■ **Written problem**
In the data below, from the line with "Click the rotate image icon in photo viewer" through the end of the data, swap every "icon" for "button" and give those lines back with nothing else changed. Leave the pictures out.

■ **Data for this exercise**
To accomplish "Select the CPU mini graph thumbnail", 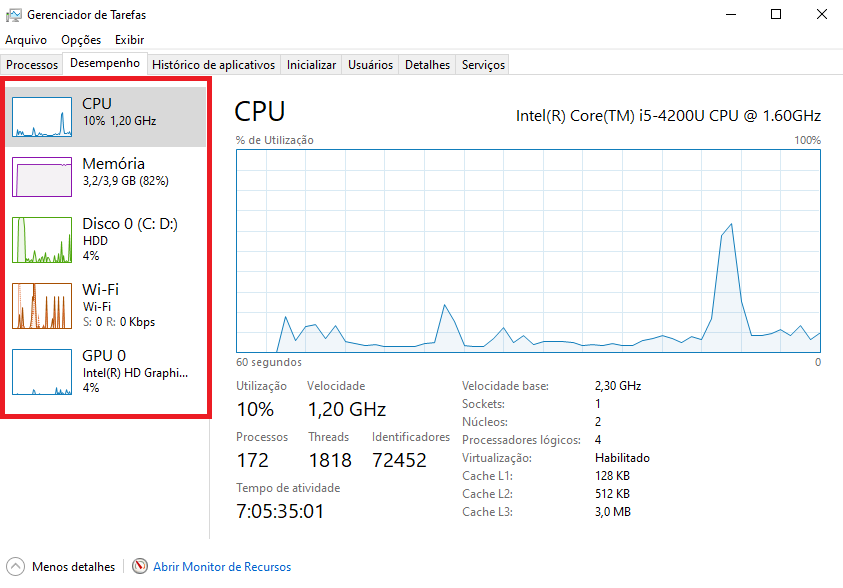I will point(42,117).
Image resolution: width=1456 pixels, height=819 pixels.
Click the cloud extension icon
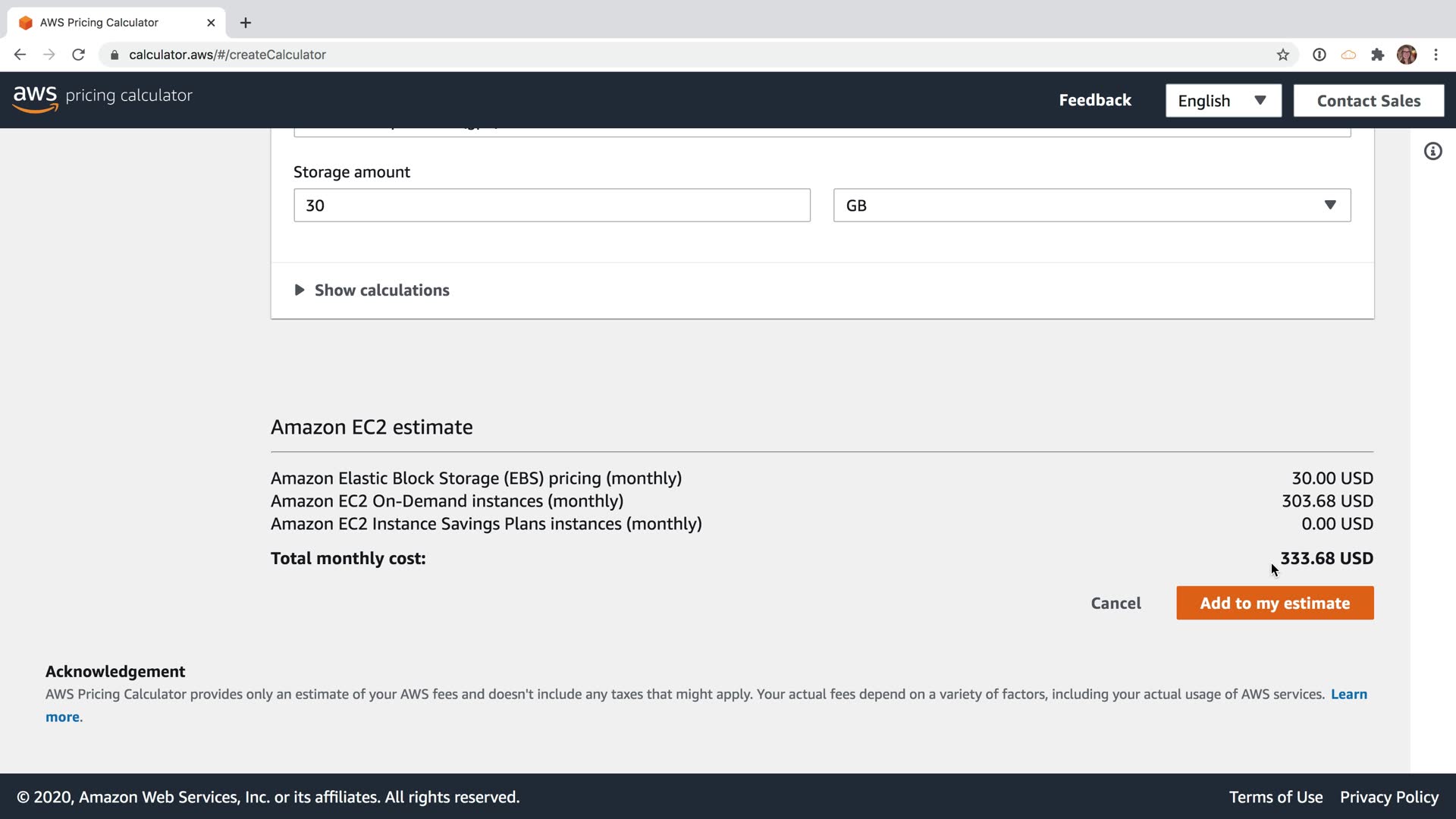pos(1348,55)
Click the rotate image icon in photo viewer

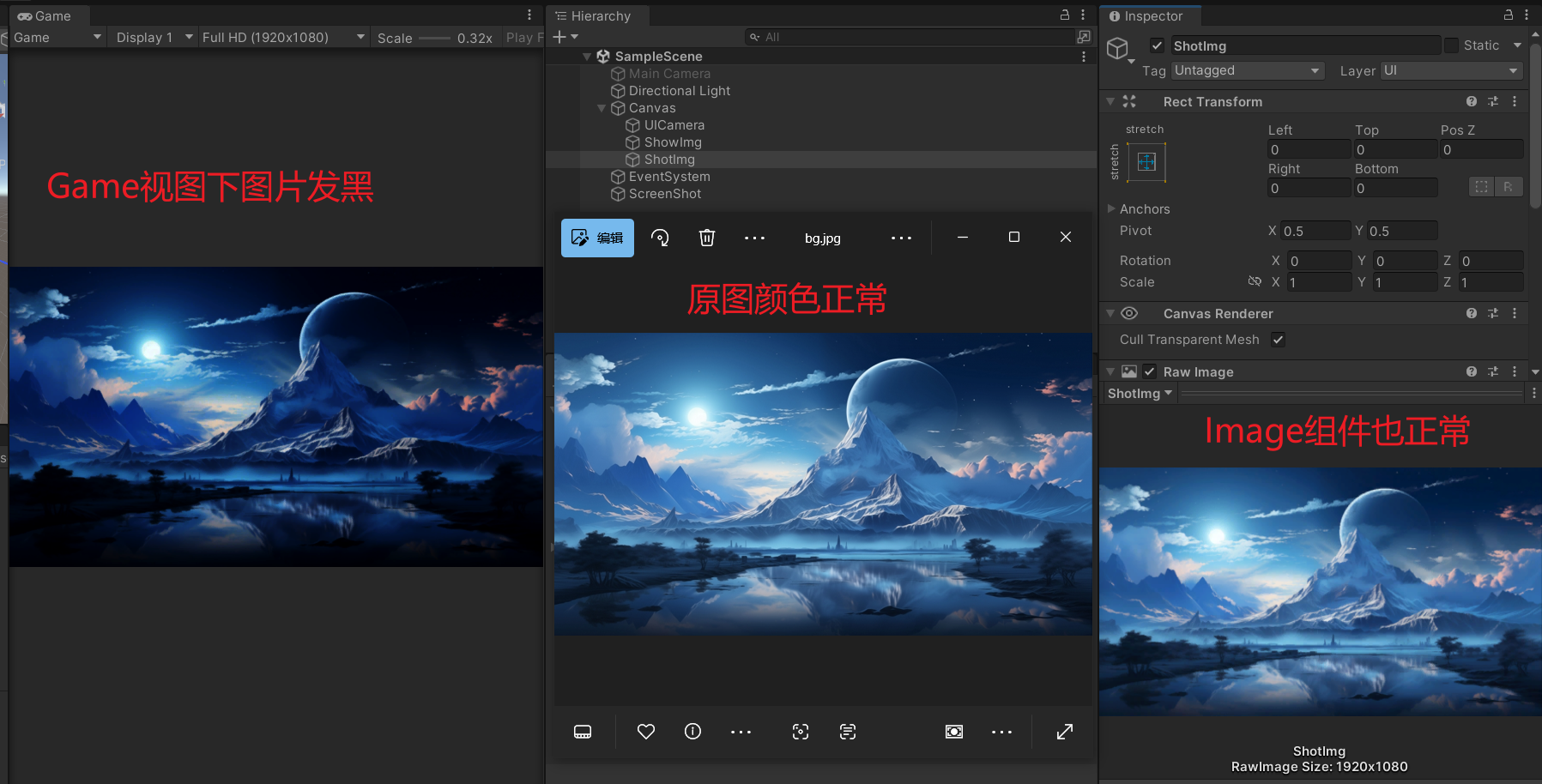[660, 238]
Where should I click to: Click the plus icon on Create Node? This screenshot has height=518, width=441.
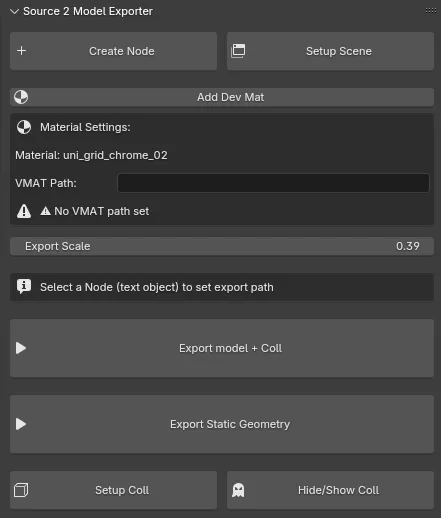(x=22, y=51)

■ **Output for this task**
Click the rotate image button in photo viewer

[660, 238]
Where should I click to: Click the plus button on Create Node? This screenshot has height=518, width=441.
(x=22, y=51)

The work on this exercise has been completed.